How the Failure of Public Schools Led to Homeschooling

Tracie Walker
Why in the world would someone homeschool their children? Why would someone who has access to public school, for which they pay exorbitant taxes and to which most of their friends' children attend, stay home with their children and attempt to educate them themselves? The modern homeschooling movement is tied in with the failure of the public schools.

"The truth is that schools don't really teach anything except how to obey orders," says John Taylor Gatto, NY city and State Teacher of the Year (n.d.). The National Education Association has an annual budget of $300 million a year plus, claims Ralph de Toledano in his provocative Insight on the News article entitled "NEA Hastens Death of American Education" (2003, Jan. 21-Feb.3, 56). Its membership is approximately 2.2 million, and its political action committees invested around $250 million into Democratic campaigns.(Toledano, 2001, Jan. 21-Feb. 3, 56).

Yet the failure stories of the public schools continue to pile up. The children can't read, can't write, don't know history, science, math. They do drugs and even have sex on campus, and if they aren't making love, they are often making war on each other.

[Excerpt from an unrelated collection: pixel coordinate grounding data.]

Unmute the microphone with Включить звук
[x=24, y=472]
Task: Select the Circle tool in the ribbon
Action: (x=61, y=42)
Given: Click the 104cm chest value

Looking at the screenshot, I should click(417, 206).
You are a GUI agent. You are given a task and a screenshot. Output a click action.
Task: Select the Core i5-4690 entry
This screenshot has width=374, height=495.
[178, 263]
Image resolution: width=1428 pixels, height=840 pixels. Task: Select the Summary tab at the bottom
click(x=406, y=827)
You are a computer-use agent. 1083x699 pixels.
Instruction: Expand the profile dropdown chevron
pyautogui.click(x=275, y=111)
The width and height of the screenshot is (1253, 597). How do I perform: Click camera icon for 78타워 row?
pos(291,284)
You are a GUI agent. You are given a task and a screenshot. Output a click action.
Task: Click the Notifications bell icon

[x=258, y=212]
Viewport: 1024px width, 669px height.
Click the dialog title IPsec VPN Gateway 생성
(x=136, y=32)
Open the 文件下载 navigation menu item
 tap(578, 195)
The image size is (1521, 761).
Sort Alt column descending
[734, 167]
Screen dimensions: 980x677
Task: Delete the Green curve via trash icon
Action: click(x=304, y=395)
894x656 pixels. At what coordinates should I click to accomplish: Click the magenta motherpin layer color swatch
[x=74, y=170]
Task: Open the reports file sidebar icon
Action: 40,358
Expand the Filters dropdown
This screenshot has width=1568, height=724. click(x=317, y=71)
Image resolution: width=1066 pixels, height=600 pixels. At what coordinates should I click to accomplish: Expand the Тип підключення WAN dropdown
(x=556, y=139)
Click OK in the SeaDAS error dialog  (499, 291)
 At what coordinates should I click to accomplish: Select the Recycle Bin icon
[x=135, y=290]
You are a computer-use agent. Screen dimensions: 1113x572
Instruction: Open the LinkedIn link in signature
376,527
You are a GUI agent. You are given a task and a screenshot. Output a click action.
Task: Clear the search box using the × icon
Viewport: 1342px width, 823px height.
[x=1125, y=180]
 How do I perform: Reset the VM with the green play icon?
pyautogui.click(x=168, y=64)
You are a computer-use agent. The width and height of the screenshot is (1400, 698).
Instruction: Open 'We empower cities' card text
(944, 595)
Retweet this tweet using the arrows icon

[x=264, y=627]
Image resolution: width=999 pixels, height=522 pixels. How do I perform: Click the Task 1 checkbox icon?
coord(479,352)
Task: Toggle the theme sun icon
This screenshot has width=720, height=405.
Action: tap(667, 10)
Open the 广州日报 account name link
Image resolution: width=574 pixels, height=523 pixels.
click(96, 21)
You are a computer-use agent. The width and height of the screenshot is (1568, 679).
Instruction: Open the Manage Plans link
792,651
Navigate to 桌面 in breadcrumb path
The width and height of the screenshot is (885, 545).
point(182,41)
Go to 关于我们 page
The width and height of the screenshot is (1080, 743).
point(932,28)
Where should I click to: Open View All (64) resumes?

Originally the schools were strongly based on Christian values, as constitutional lawyer John Whitehead points out:

In looking at the historical record, one sees that religion was integrated into the public school curriculum. Textbooks referred to God without embarrassment, and public schools considered one of their major tasks to be the development of character through the teaching of religion. For example, the New England Primer opened with certain religious admonitions followed by the Lord's Prayer, the Apostle's Creed, the Ten Commandments, and the names of the books of the Bible. (Harris, 1988, 31).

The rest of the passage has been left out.